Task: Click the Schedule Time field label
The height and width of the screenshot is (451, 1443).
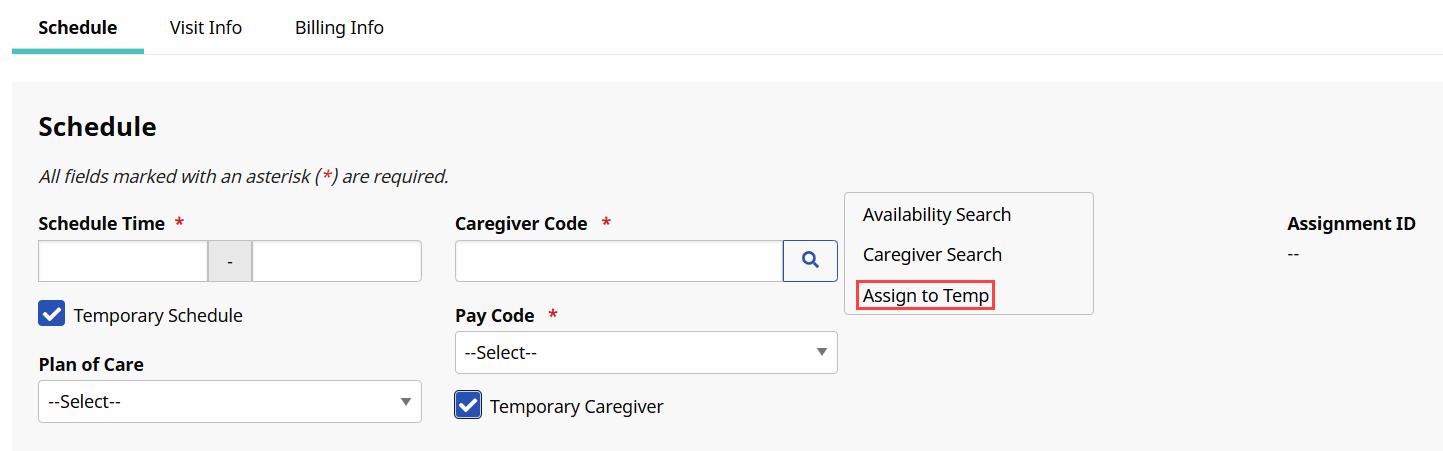Action: tap(101, 224)
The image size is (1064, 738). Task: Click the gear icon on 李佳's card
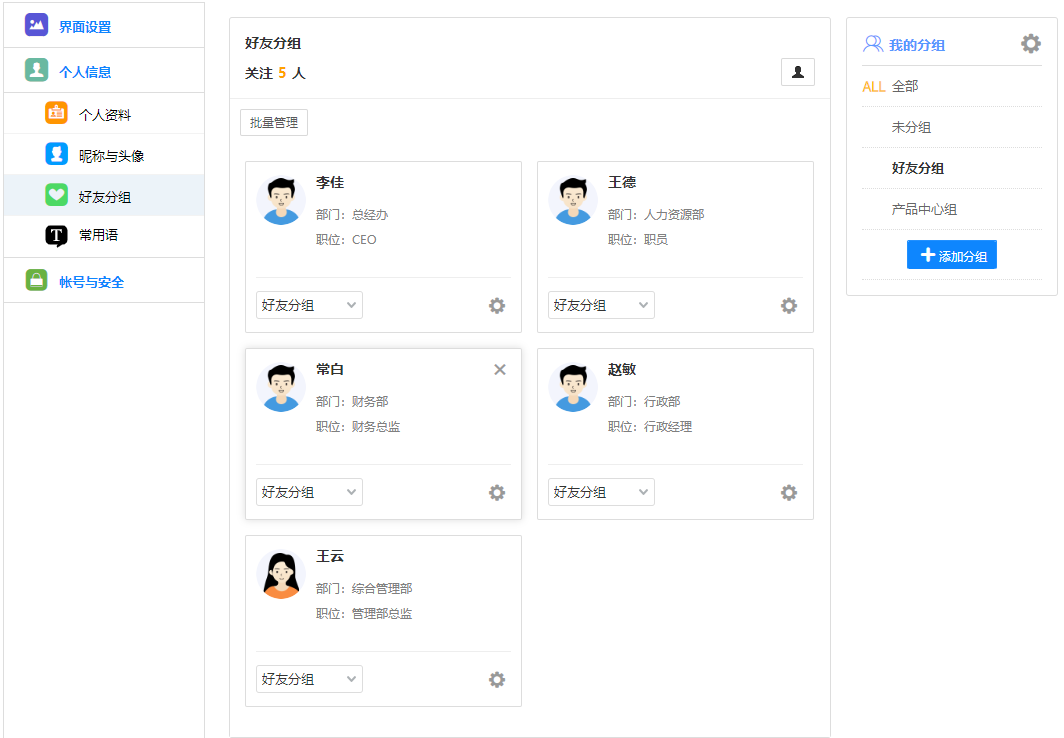coord(497,306)
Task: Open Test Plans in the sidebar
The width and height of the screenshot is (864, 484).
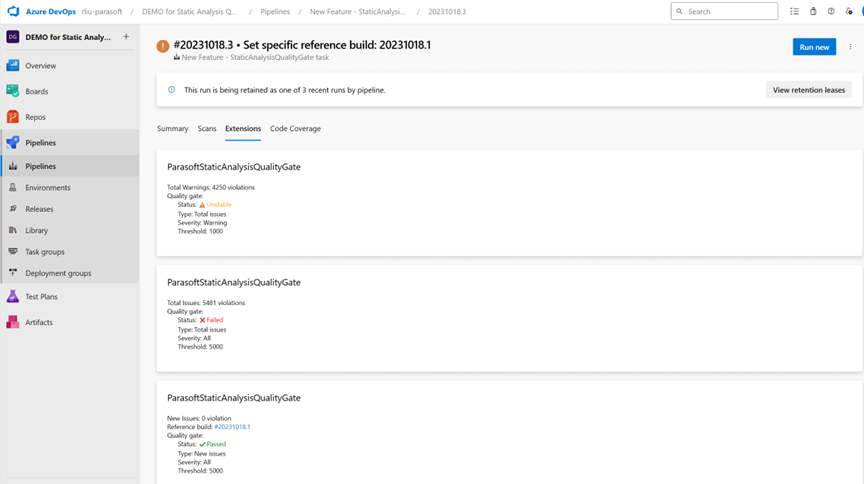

◇ ◇ ◇ ◇ ◇

■ REQUIREMENT
Apart from the pictures, which are to be omitted, every record must be transcribed exactly.

■ ANSWER FOR THE TASK
Task: Click the Schedule Time field label
The height and width of the screenshot is (451, 1443).
Action: tap(101, 224)
The image size is (1064, 738). Task: Click the gear icon on 李佳's card
coord(497,306)
Task: Open Test Plans in the sidebar
The width and height of the screenshot is (864, 484).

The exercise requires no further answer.